With the revived tradition, the college enjoys a new computer center, cafeteria, gymnasium, in-house matchmaking service, and career counseling center. In addition, it plans to purchase full-page engagement advertisements in the New York Times and elsewhere. Yet even with these enticements, some trustees worry that enrollment will decline. “Kids are used to their liberties now, as well they should be,” said Jack Mamash, chair of the board of trustees. “Marriage is considered optional, and it doesn’t typically come with GPA consequences.”
What GPA consequences? “Clearly, a student who fails to fulfill Cerise’s premarital requirements is flouting her duties to the community,” said Bennett, “and community life is part of academics here.” She added: “You can always learn things later, but you can’t always get married later. In addition, we must be mindful of the bottom line.” Thus students who failed to meet the various deadlines for courtship, engagement, and marriage would suffer sharp GPA deductions. Those who did meet all marriage-related deadlines would get grade boosts and other school-related perks, like seating priority in lecture halls.

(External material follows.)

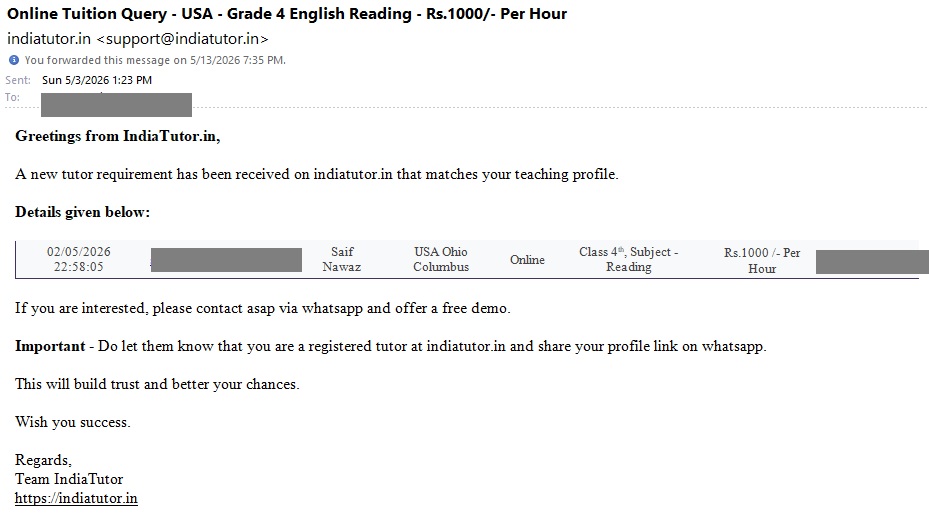929x522 pixels.
Task: Click the Greetings from IndiaTutor.in line
Action: 118,136
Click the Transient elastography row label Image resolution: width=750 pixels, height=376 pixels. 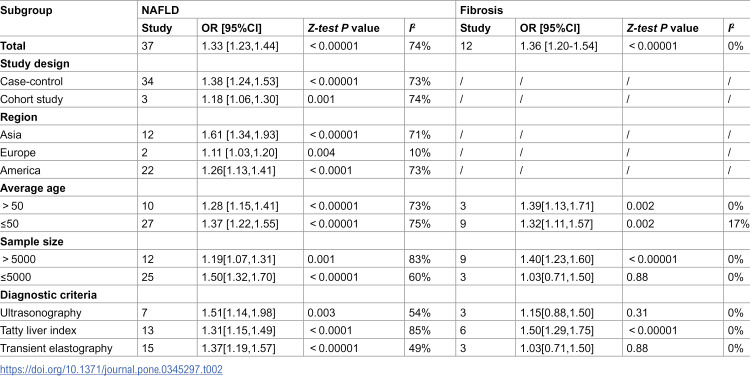click(56, 348)
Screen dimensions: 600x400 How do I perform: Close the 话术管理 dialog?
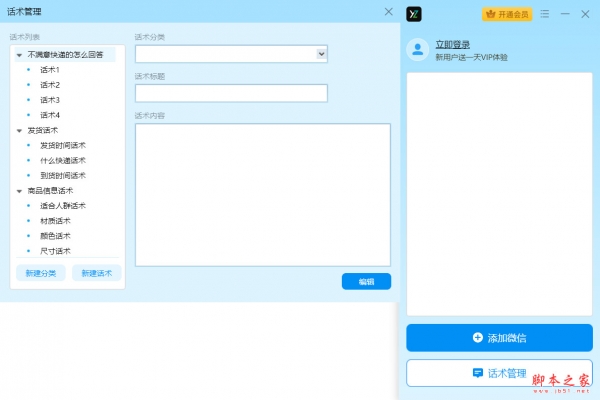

Students’ reactions to the new policy were mixed. “I’m trying to transfer to Epictetus College,” said sophomore Vera Neydu. “I just think it’ll be better for me.”
Others expressed conditional enthusiasm. “If they explain to us just how we’re supposed to find the right fiancée, then I’m fine with it,” said incoming freshman Anzori Chkhartishvili. “I’ve had too many girls just walk away from me as soon as I told them my name. My culture is beautiful and they don’t know or care. What if that happens at Cerise? What am I to do?”
For one thing, Mr. Chkhartishvili could invest in an engagement ring, said Cerise’s financial consultant Emmet Bilger. “That, and build up a good stock portfolio. We tell the young ladies here to look for men with a future. We’re that kind of place.”